> _ENTRIES_
• • •
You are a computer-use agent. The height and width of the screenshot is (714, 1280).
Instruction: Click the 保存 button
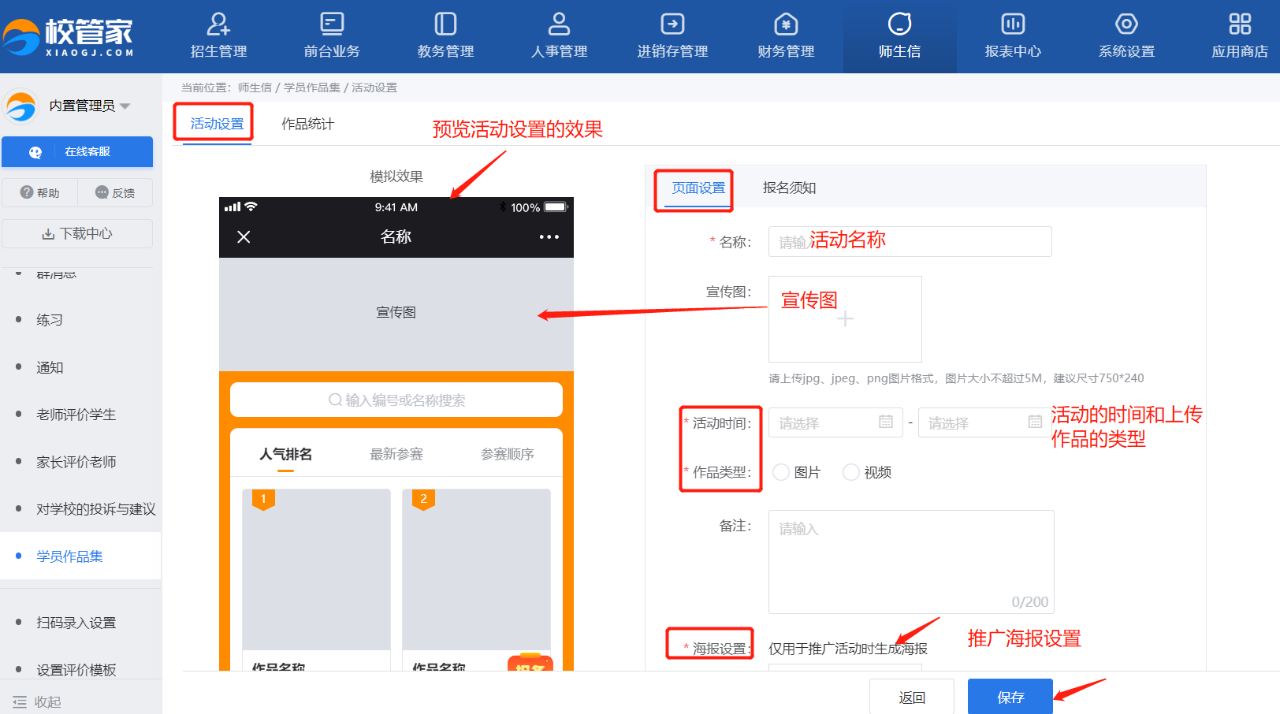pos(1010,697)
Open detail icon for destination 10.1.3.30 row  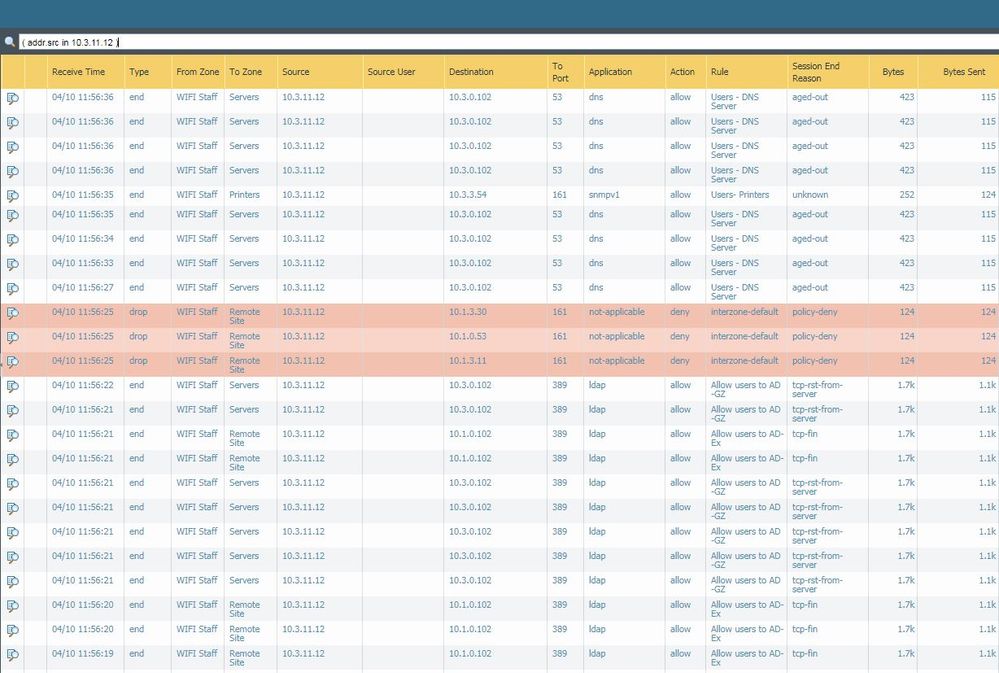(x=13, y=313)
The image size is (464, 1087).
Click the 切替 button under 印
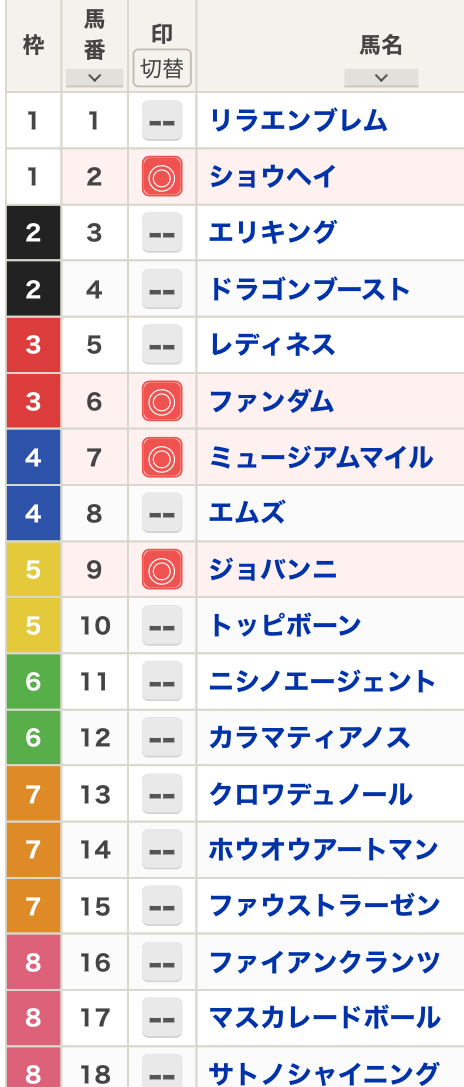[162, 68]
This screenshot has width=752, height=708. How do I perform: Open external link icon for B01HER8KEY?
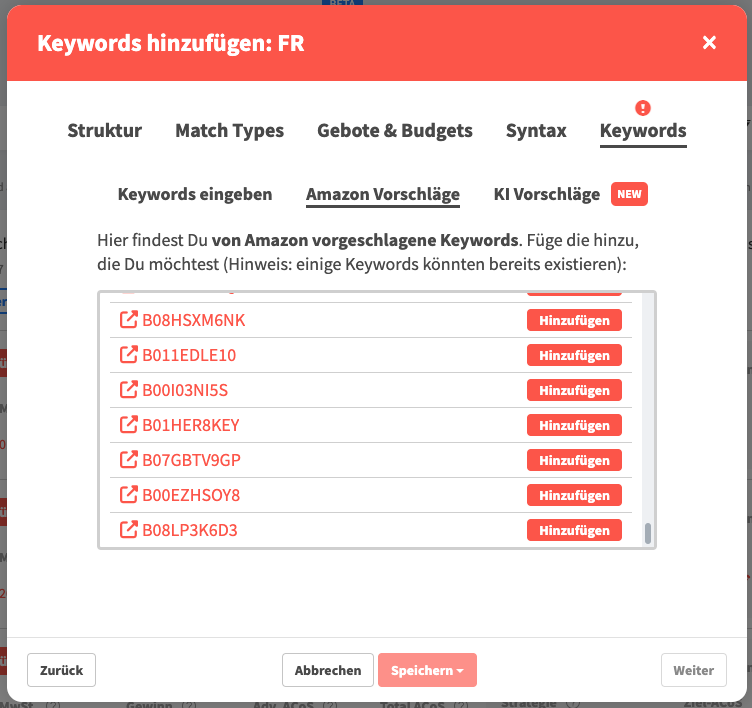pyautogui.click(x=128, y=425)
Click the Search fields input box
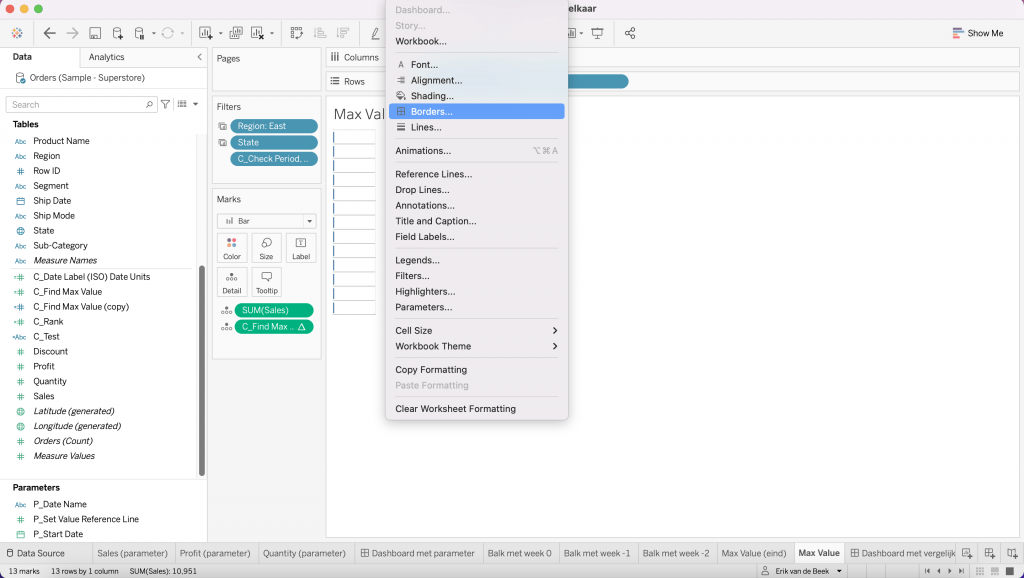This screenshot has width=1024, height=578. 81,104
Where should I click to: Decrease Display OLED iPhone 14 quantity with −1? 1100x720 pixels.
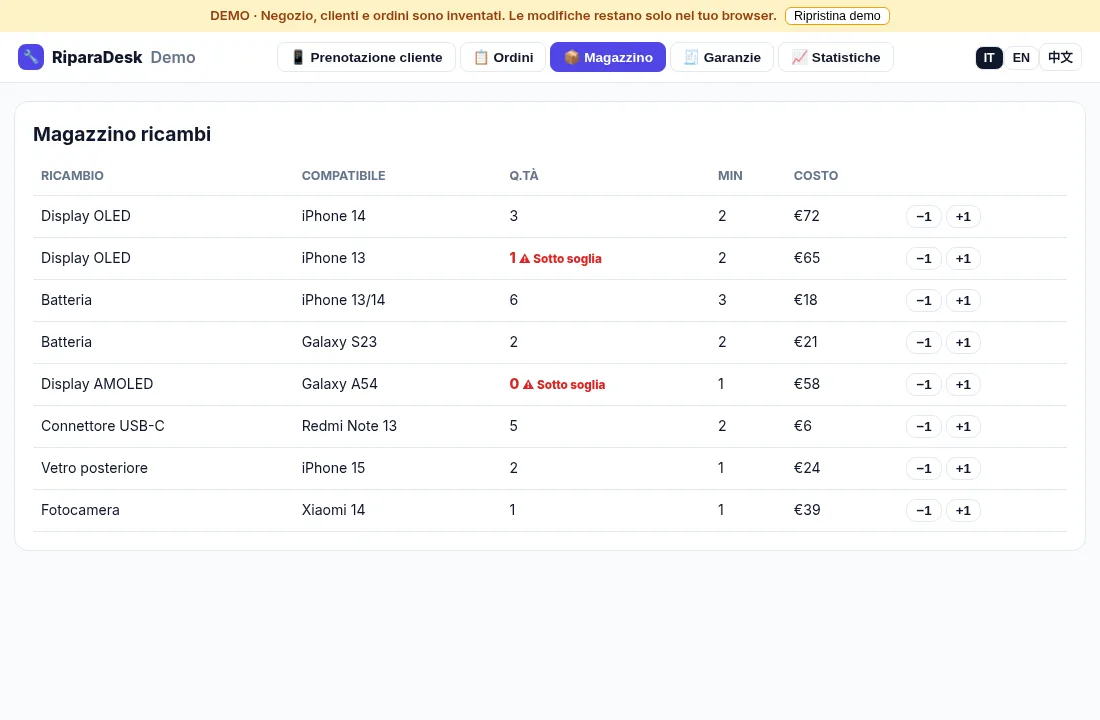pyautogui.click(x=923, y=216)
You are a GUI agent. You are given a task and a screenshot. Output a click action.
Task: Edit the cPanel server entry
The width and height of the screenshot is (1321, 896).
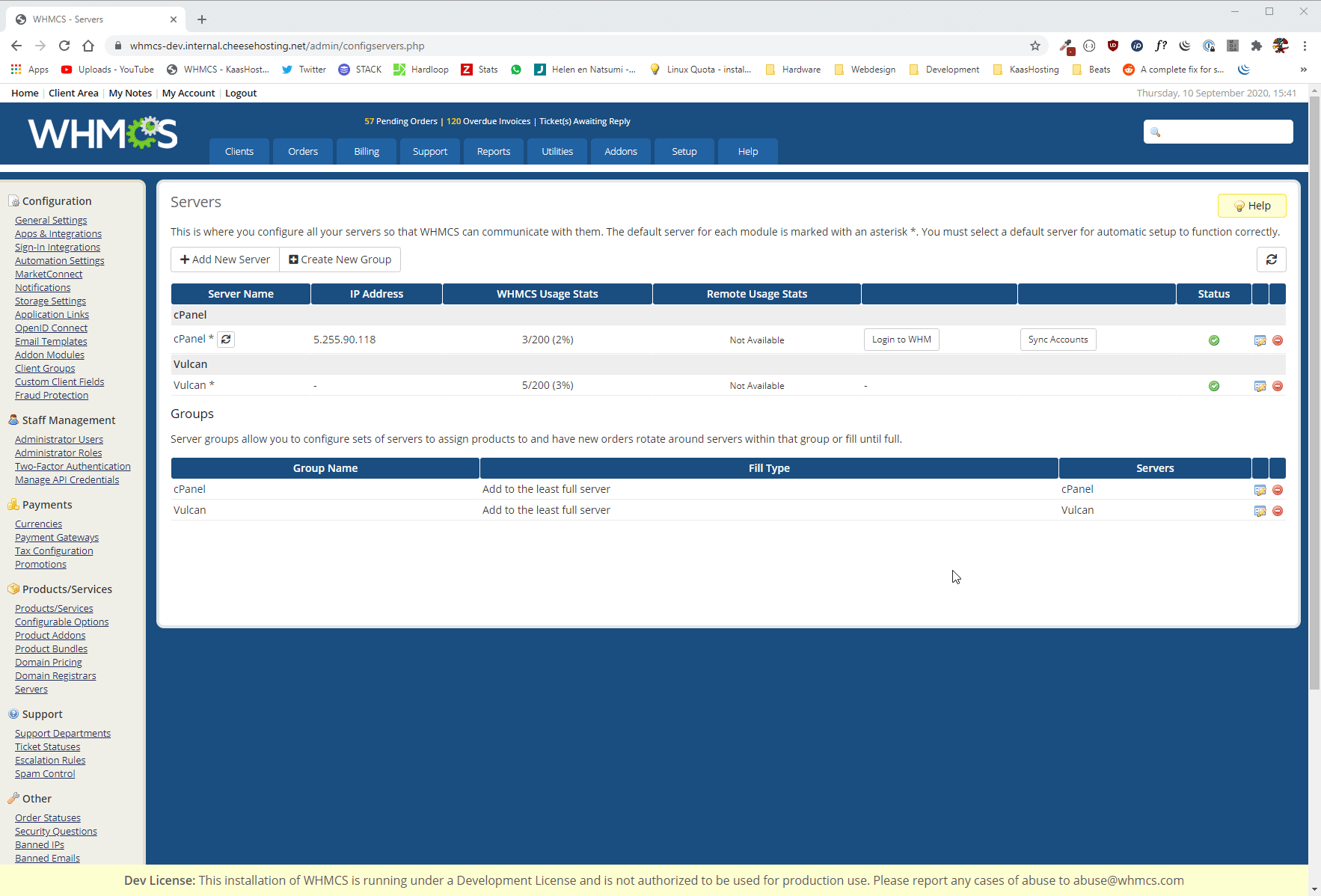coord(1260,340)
• • •
> _PROBLEM TO SOLVE_
Rewrite the part of the listing from the line containing "Where should I" through the end of the listing, changing "screenshot" to "screen capture" and leaving everything else as it is. Omit the pictures.

> _COMPLETE RESPONSE_
Where should I click to: Decrease Display OLED iPhone 14 quantity with −1? 1100x720 pixels.
pyautogui.click(x=923, y=216)
You are a GUI agent. You are given a task and a screen capture. Output a click action.
Task: Edit the cPanel server entry
The width and height of the screen capture is (1321, 896).
coord(1260,340)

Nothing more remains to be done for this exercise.